-------- Record excerpts
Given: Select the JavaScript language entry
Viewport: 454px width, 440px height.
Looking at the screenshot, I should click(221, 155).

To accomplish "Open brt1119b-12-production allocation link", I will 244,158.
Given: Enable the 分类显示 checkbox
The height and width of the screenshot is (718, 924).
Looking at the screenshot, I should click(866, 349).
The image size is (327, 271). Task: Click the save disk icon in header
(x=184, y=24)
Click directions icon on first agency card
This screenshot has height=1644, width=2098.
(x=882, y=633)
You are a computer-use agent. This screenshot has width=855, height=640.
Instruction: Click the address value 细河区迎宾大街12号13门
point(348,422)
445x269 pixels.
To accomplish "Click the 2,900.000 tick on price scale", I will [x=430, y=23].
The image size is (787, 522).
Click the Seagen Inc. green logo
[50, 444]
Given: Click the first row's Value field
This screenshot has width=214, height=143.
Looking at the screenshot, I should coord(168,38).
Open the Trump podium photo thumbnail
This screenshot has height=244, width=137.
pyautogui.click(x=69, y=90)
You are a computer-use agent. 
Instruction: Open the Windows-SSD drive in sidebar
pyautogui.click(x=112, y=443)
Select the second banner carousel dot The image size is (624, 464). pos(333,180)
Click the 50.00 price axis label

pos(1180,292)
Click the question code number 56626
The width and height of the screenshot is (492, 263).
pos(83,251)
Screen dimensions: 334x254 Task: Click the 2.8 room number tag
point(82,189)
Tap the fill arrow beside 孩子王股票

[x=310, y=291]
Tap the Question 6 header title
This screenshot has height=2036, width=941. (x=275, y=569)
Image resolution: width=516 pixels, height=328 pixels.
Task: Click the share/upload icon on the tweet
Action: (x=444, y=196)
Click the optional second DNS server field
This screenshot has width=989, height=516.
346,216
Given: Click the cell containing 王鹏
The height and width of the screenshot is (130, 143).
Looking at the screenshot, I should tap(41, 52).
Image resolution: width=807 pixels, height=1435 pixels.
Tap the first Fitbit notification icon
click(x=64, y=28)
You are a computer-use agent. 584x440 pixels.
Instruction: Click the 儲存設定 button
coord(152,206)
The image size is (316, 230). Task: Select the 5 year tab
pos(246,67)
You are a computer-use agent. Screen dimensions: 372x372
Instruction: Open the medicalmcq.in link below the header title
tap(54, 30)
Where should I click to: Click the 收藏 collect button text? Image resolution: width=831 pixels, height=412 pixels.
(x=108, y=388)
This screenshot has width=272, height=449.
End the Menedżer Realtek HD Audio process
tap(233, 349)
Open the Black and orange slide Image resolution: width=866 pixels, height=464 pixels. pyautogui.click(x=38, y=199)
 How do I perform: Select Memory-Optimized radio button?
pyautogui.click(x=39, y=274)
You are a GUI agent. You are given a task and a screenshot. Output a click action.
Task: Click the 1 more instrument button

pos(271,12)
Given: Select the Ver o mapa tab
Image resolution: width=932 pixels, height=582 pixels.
----------------
Required action -
Retype the first line of the entries and every line after it, please, through the line that contains "Image resolution: width=807". Add nothing.

Result for this exercise -
Given: Select the JavaScript language entry
Viewport: 454px width, 440px height.
Looking at the screenshot, I should click(221, 155).

To accomplish "Open brt1119b-12-production allocation link", I will 244,158.
Given: Enable the 分类显示 checkbox
The height and width of the screenshot is (718, 924).
Looking at the screenshot, I should click(866, 349).
The image size is (327, 271). Task: Click the save disk icon in header
(x=184, y=24)
Click directions icon on first agency card
This screenshot has height=1644, width=2098.
(x=882, y=633)
You are a computer-use agent. This screenshot has width=855, height=640.
Instruction: Click the address value 细河区迎宾大街12号13门
point(348,422)
445x269 pixels.
To accomplish "Click the 2,900.000 tick on price scale", I will [x=430, y=23].
The image size is (787, 522).
Click the Seagen Inc. green logo
[50, 444]
Given: Click the first row's Value field
This screenshot has width=214, height=143.
Looking at the screenshot, I should coord(168,38).
Open the Trump podium photo thumbnail
This screenshot has height=244, width=137.
pyautogui.click(x=69, y=90)
You are a computer-use agent. 
Instruction: Open the Windows-SSD drive in sidebar
pyautogui.click(x=112, y=443)
Select the second banner carousel dot The image size is (624, 464). pos(333,180)
Click the 50.00 price axis label

pos(1180,292)
Click the question code number 56626
The width and height of the screenshot is (492, 263).
pos(83,251)
Screen dimensions: 334x254 Task: Click the 2.8 room number tag
point(82,189)
Tap the fill arrow beside 孩子王股票

[x=310, y=291]
Tap the Question 6 header title
This screenshot has height=2036, width=941. (x=275, y=569)
Image resolution: width=516 pixels, height=328 pixels.
Task: Click the share/upload icon on the tweet
Action: (x=444, y=196)
Click the optional second DNS server field
This screenshot has width=989, height=516.
346,216
Given: Click the cell containing 王鹏
The height and width of the screenshot is (130, 143).
Looking at the screenshot, I should tap(41, 52).
Image resolution: width=807 pixels, height=1435 pixels.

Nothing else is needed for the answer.